THE 10 BOOMERANGS OF PARKRUN – Runner’s World, Dec 2025 issue
Be sure to bring a holy book with you the next time you do a parkrun – you might be asked to swear the ‘Boomeranger’s oath’. If someone hands you a white boomerang with the logo of Qantas airlines on it, you’ll be expected to take care of it for a week, sharing photos of its adventures on the ’10 Boomerangs’ Facebook page, then hand it to someone else, sharing their name and which parkrun they’re taking it to next time. ‘This adventure is about connections,’ Ally O’Rourke says. ‘People are connecting all over the world via a boomerang.’
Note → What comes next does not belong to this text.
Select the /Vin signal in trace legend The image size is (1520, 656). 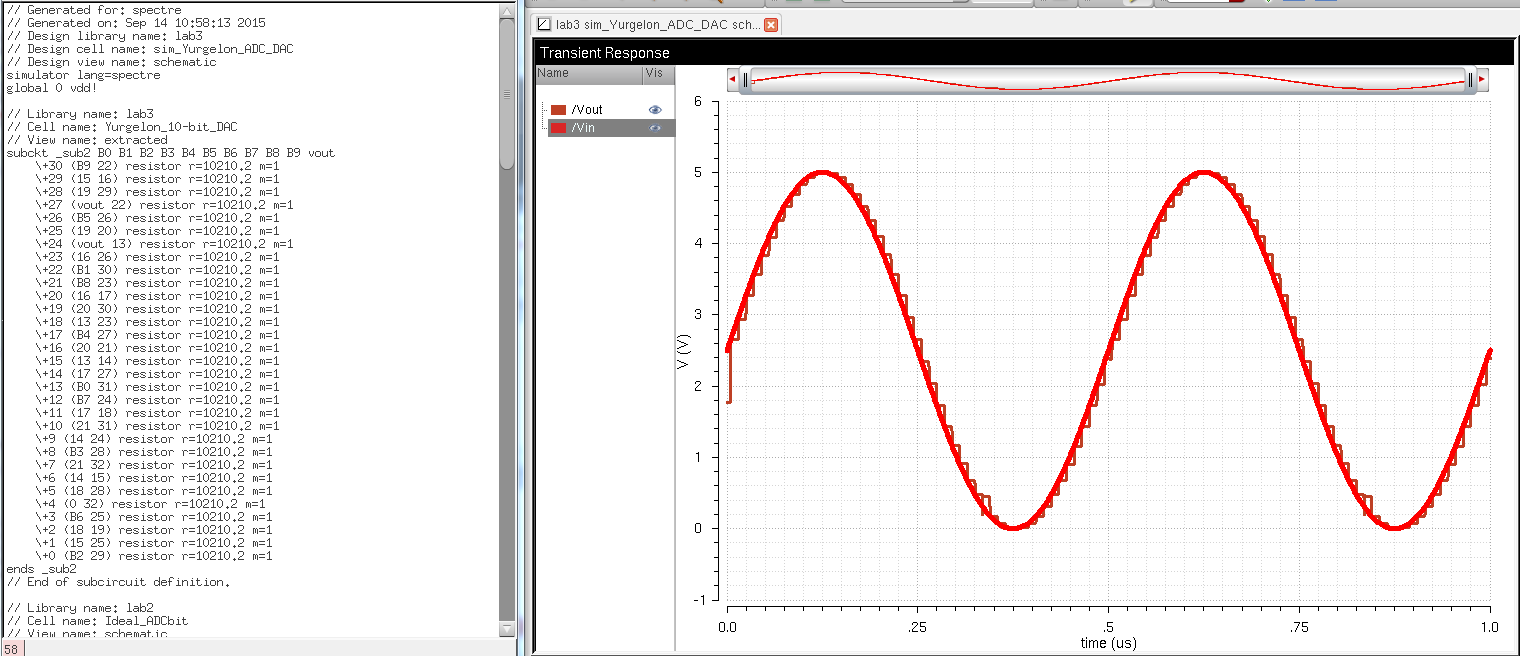584,128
For Ally, a landscaping business owner from Perth, Western Australia, being Head Boomeranger has its ups and downs as well as its outs and backs. ‘There are some mornings where I’m thinking, “Bloody hell, why did I do it?”’ she says. ‘Originally it was just going to be one boomerang, but when I got to the store they were selling them in packets of 10.’
All 10 were carried for the first time on 15 June 2024 at South Beach Recreation Reserve parkrun, on the Perth coast, where she is the run director. They were then passed on to people who were doing a different parkrun the following week – and so on. She sends me a daunting spreadsheet detailing every person and parkrun that has been boomeranged so far. I had no idea there are parkruns in Lithuania.
They were numbered B1 to B10, which is a bit boring, but that hasn’t stopped enthusiastic Boomerangers from assigning them nicknames and individual personalities. B8, known as B8rtie, sports a little tutu and has been to the UK, Germany, Japan, Singapore, Italy and Poland before he eventually made it back to Oz. B6 was named Dell, after a friend of Ally’s who died of a terminal illness, and was treated with great respect while it travelled to places she couldn’t.
The other rule is that once a boomerang is returned to Australia, it can’t leave again, and when it eventually comes back to South Beach, that is the end of its journey. At the time of writing, five of the original 10 were in retirement, and only B9 was still abroad, in the US, but Alley had organised a special first anniversary event at Osterley parkrun, west London, to launch 10 more. This was around the time that Ozzy Osbourne died, so inevitably one boomerang, B12, is now called Ozzy.
The anniversary run was missing the Australian sunshine, hampered by stormy weather. Poor jetlagged Ally was confused to get up, drive to the park at 8 o’clock carrying 20 kilos of Australian treats, and find the gates locked. When she phoned her local contact she was informed it was still Friday. ‘A rainy 8 o’clock at night in London looks the same as a rainy 8 o’clock in the morning in Perth!’
The Facebook group is constantly busy with snapshots and stories, with most Boomerangers getting deeply involved in showing their bendy stick the local sights throughout their week as custodians. When a boomerang finally come back to South Beach, Ally hangs map-themed bunting, bakes boomerang cookies and pops the champagne. The new batch all started in England but after three weeks, B20 was already in Sweden. This adventure will run and run.